● Written request
Output each of the entries below line for line, without any change, and omit the pictures.

(Items listed in a dataset)
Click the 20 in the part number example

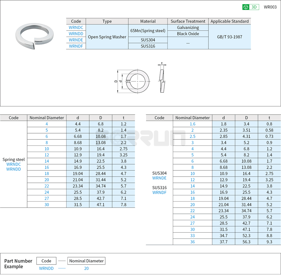click(86, 269)
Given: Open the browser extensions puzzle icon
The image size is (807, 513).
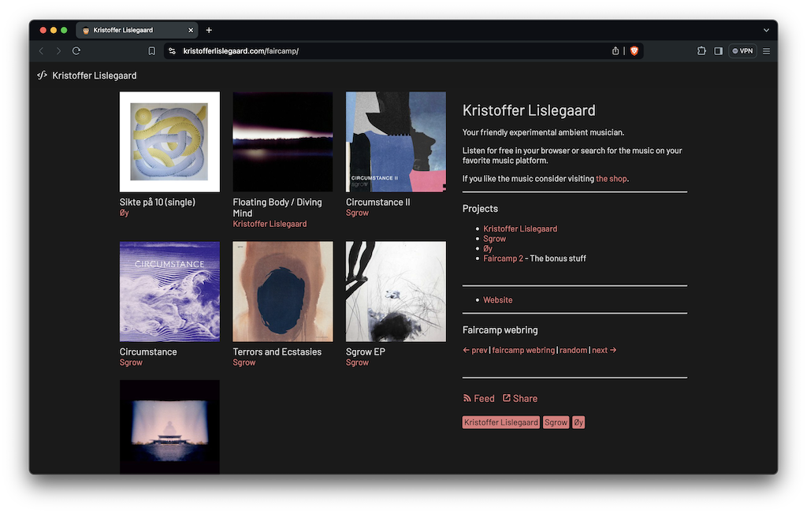Looking at the screenshot, I should coord(701,51).
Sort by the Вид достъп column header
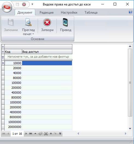Screen dimensions: 134x144 (47, 52)
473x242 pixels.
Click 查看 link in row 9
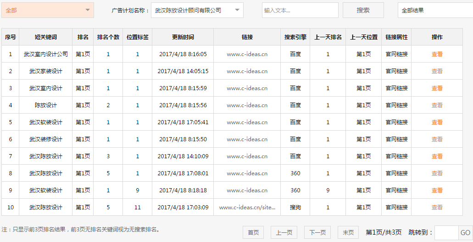(x=437, y=190)
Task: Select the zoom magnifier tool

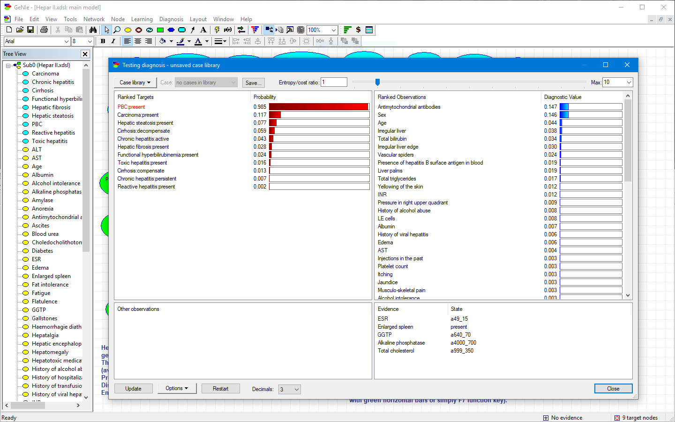Action: (x=117, y=30)
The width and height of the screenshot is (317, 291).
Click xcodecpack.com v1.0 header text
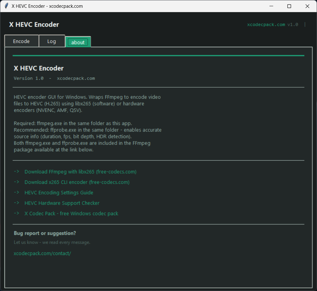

● Task answer
Click the 20 in the part number example

click(86, 269)
Given: Open the browser extensions puzzle icon
The image size is (807, 513).
Looking at the screenshot, I should coord(701,51).
Sort by the Вид достъп column header
Screen dimensions: 134x144 (47, 52)
473x242 pixels.
Click 查看 link in row 9
(x=437, y=190)
Task: Select the zoom magnifier tool

Action: (x=117, y=30)
The width and height of the screenshot is (317, 291).
Click xcodecpack.com v1.0 header text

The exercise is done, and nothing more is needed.